Cloudflare 525 error randomly occurs

I guess after I set SSL_KEY in secrets, in my app i need a function to put the SSL_KEY into a file and place the file in the root? how you accomplish this?

I don’t think you need to save it to a file in order to use it.
You could directly read the env variable in your app code and use it from there.
Steps 2 & 3 from Use Cloudflare Certs to FlyIO - #8 by ignoramous shows you how.

Or the SSL_KEY env will be automatically detected by fly.io as cert key? and I do not need to do anything from my side?

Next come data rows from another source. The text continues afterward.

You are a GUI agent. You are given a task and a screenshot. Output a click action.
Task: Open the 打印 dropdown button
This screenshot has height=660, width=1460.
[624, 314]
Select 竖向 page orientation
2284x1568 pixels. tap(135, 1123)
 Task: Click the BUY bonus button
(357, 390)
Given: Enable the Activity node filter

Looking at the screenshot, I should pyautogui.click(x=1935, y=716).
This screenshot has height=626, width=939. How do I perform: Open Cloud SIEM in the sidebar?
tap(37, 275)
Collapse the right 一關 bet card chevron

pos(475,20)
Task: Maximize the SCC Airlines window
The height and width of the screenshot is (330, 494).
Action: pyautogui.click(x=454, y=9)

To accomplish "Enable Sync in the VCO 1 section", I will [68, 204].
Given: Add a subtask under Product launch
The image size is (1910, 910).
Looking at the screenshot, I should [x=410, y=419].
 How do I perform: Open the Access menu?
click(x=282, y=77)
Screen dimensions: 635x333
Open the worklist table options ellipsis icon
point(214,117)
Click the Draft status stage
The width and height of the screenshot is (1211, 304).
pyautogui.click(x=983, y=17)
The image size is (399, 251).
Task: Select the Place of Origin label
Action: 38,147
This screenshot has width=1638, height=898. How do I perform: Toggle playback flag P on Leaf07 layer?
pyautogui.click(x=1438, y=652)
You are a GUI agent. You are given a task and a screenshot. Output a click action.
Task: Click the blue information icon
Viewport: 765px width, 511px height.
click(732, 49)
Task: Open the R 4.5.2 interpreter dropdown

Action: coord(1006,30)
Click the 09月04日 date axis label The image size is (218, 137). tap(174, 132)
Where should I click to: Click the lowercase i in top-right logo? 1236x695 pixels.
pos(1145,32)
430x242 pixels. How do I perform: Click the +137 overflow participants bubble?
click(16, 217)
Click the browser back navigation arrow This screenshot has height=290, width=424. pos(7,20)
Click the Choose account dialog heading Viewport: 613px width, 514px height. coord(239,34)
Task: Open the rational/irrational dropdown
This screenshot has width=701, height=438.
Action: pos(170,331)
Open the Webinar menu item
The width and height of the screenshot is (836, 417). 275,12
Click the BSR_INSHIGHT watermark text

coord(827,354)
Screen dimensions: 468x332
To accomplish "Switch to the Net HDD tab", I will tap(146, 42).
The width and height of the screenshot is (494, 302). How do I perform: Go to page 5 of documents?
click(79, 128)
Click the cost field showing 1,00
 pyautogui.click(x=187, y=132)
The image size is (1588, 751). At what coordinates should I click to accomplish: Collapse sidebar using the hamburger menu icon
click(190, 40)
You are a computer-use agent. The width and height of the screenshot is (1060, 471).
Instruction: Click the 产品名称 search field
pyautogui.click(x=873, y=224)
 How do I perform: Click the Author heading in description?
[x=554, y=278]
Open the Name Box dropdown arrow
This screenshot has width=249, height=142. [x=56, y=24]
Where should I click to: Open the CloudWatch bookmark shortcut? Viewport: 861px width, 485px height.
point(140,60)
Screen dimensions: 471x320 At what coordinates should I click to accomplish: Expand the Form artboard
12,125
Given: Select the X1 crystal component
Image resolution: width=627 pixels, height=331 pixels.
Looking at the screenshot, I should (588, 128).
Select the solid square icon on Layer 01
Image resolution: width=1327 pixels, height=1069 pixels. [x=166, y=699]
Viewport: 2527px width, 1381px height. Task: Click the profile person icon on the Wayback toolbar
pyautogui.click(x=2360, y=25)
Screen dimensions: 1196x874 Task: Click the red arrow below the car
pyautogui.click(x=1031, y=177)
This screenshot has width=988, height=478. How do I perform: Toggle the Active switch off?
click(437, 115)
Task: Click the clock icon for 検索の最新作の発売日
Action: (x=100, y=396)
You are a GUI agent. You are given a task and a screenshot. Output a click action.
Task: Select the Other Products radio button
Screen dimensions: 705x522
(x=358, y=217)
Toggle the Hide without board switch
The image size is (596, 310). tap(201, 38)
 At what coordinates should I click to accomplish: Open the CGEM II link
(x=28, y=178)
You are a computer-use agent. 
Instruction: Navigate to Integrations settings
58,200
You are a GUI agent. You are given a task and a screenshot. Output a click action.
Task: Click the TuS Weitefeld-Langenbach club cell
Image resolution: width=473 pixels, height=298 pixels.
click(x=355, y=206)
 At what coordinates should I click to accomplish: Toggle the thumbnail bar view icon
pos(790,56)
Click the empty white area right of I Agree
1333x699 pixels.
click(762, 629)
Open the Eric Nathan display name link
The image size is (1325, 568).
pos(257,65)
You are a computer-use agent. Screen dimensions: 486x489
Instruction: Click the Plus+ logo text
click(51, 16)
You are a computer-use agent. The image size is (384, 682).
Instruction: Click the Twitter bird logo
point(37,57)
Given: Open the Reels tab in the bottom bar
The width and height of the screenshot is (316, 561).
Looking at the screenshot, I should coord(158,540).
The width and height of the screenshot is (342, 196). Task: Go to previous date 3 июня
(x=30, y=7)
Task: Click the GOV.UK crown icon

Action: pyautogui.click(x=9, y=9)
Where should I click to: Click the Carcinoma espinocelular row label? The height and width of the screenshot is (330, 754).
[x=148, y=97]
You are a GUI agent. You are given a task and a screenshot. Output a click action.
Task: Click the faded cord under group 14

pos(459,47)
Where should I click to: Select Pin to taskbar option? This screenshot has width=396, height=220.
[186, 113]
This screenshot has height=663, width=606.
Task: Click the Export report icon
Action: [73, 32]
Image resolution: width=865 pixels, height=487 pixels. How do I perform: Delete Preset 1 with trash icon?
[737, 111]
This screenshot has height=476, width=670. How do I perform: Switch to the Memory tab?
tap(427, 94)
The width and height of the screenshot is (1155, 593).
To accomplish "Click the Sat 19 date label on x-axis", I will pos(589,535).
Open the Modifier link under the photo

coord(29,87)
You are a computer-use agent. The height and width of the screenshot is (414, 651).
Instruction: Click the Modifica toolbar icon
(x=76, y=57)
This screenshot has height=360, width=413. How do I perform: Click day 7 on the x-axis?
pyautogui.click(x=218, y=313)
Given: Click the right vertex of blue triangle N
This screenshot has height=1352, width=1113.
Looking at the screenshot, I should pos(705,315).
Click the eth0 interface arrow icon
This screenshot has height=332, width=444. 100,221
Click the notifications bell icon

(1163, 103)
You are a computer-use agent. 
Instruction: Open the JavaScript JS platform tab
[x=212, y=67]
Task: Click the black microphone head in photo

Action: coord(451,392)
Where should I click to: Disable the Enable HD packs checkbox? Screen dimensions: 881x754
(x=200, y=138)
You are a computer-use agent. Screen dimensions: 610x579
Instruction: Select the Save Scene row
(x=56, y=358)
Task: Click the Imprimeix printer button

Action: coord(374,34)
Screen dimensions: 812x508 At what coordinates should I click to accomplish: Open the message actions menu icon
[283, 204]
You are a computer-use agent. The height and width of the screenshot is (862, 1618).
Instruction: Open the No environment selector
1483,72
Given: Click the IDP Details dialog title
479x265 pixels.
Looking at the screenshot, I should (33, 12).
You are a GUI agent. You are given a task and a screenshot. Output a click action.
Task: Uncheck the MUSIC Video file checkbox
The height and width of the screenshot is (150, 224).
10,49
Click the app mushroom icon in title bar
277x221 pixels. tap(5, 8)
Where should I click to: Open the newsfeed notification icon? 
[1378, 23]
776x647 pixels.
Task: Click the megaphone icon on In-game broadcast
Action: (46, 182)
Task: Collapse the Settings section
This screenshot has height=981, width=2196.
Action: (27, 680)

I’m afraid you have to handle TLS in your app :slight_smile:
Fly won’t auto-detect that env as a cert and do anything.

1 Like

Get it! I will try that. Thanks FrequentSolver again :gift_heart:

To read the certs and enable HTTPS will depend on your application, framework, runtime, etc.

For example, in Fastify and other Node servers you simply pass the certs when configuring the server.

https://nodejs.org/dist/latest-v14.x/docs/api/https.html#https_https_createserver_options_requestlistener

I don’t use CloudFlare, but is it really not possible to have them communicate with https://<app>.fly.dev? Because that’s kind of silly.

You probably can setup the CDN with a CNAME record instead of an A record over a Fly subdomain.

My issue was about making requests from Cloudflare Workers to the Fly app while using an A record to the IPv4 of the Fly app.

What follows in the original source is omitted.